▶ DETALHES DA TAREFA
Informe quantas linhas dos registros abaixo contêm a palavra "pixels". Responda apenas com o número.

Registros para localizar palavras e elementos:

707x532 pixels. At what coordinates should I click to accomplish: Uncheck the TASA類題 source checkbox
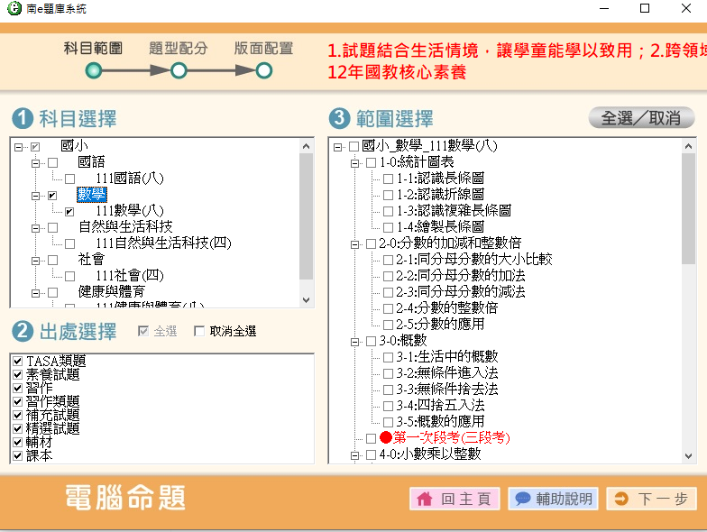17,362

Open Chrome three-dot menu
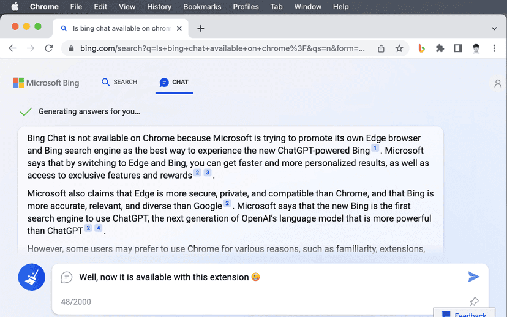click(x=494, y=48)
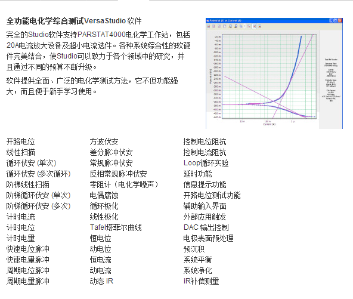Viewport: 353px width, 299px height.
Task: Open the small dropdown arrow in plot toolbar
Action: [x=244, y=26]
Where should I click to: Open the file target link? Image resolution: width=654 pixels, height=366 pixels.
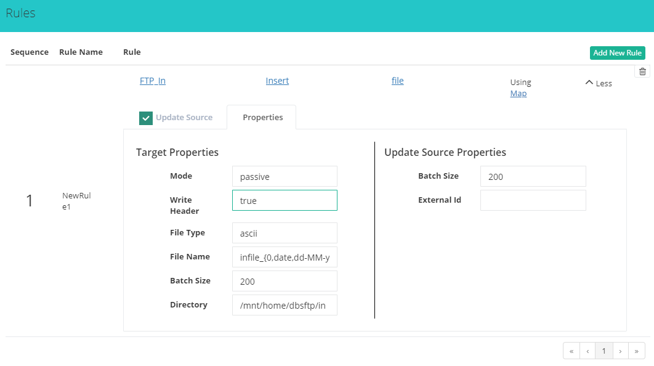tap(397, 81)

==

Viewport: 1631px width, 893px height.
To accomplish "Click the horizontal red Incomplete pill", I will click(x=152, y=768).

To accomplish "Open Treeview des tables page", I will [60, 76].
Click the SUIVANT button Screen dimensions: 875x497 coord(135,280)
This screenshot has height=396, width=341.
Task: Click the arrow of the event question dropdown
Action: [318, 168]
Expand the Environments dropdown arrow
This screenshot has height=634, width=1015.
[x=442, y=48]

▶ SOLUÇÃO DA TAREFA
2